I have tried dropping come of the ECL stars' value, but the precession keeps dropping to 0.5
Your precision-recall curve actually showed a relatively great result! The sudden drop in precision value as recall approaches 1 should not be confused with poor model performance. This link from sklearn explained how to interpret the curve.
The curve shows the performance of my_model
after the last epoch of your training as the return value of train_model
, so the curve has nothing to do with loss and accuracy values in each epoch in the training history.
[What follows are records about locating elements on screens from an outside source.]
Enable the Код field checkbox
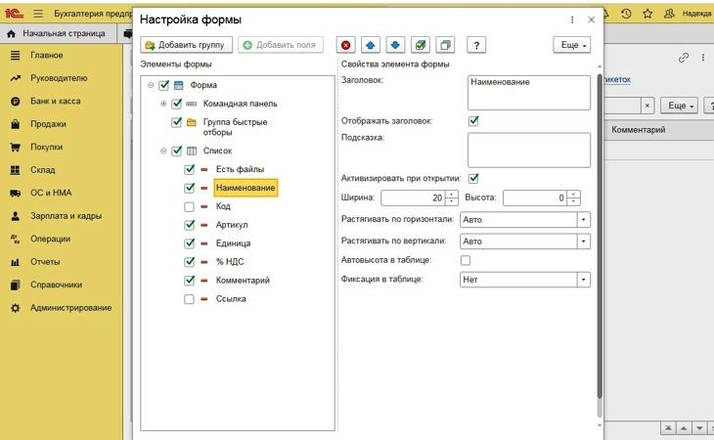 [x=190, y=206]
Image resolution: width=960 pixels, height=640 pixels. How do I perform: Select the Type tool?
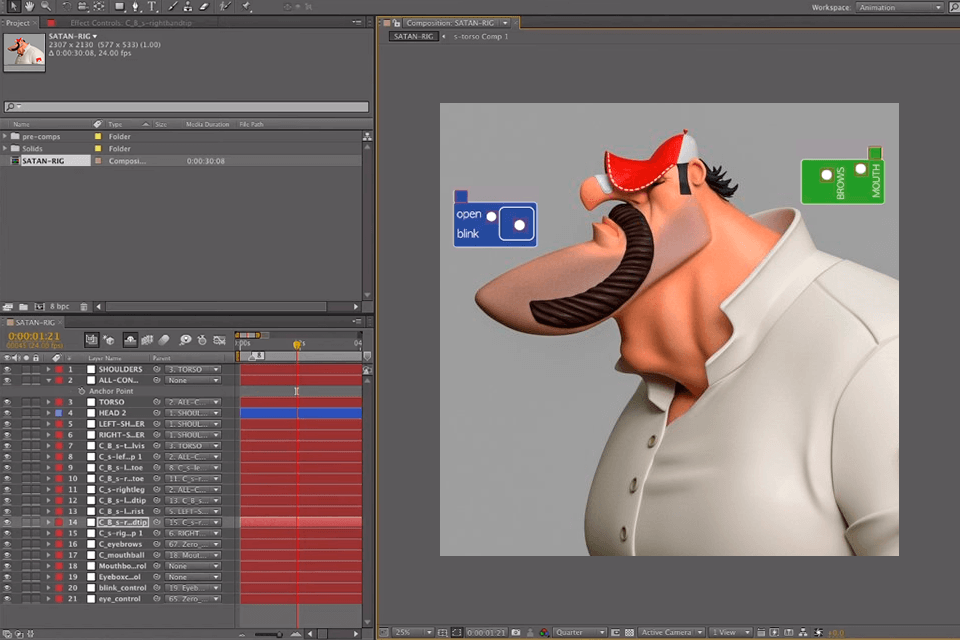[151, 5]
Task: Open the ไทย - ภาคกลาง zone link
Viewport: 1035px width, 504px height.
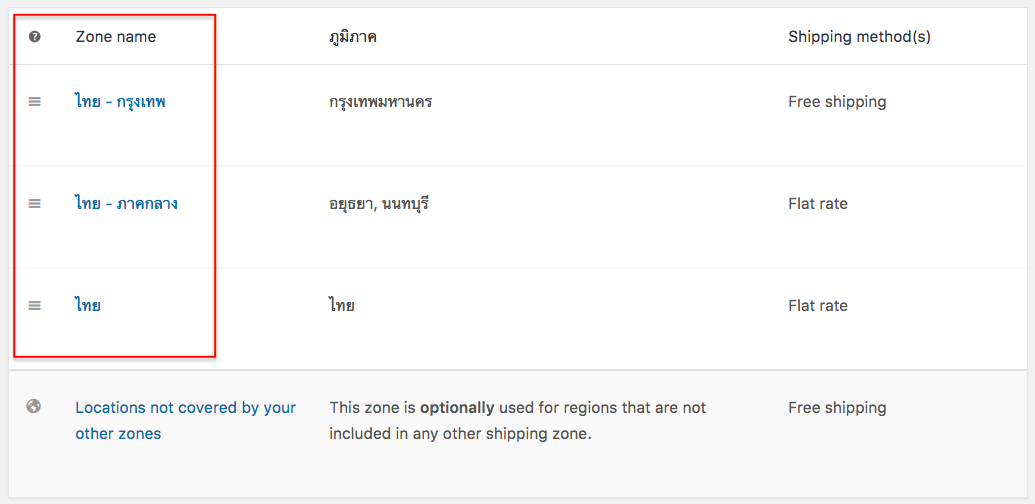Action: pos(126,204)
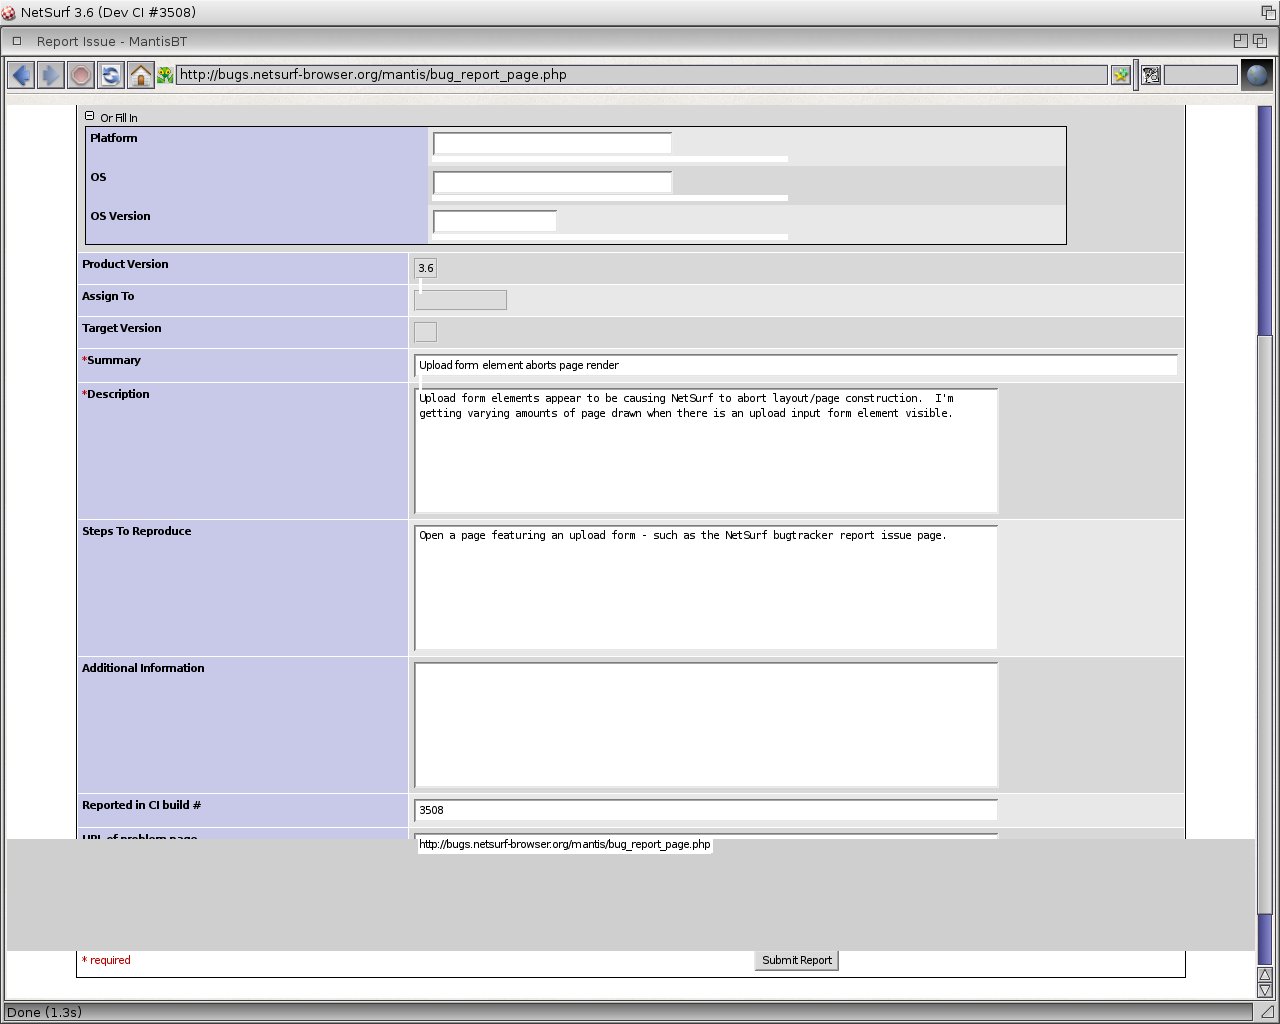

The precision-recall curve plots different precision-recall values of your model on a dataset (in this case X_test
and y_test
) across various threshold values.
Suppose your test dataset consists of 50 positive and 50 negative. For example, if the threshold is -infinity, all y
values produced by the model on X_test
are greater than the threshold and would therefore be classified as positive, i.e. TP = 50, FP = 50, TN = 0, FN = 0
. This corresponds to the (1, 0.5)
point in the curve since precision = TP/(TP+FP) = 0.5
and recall = TP/(TP+FN) = 1
. Do it with other threshold values and you get the precision-recall curve. The model is said to have better performance if the area under the curve (AUC) is bigger (approaches 1), which your curve is showing.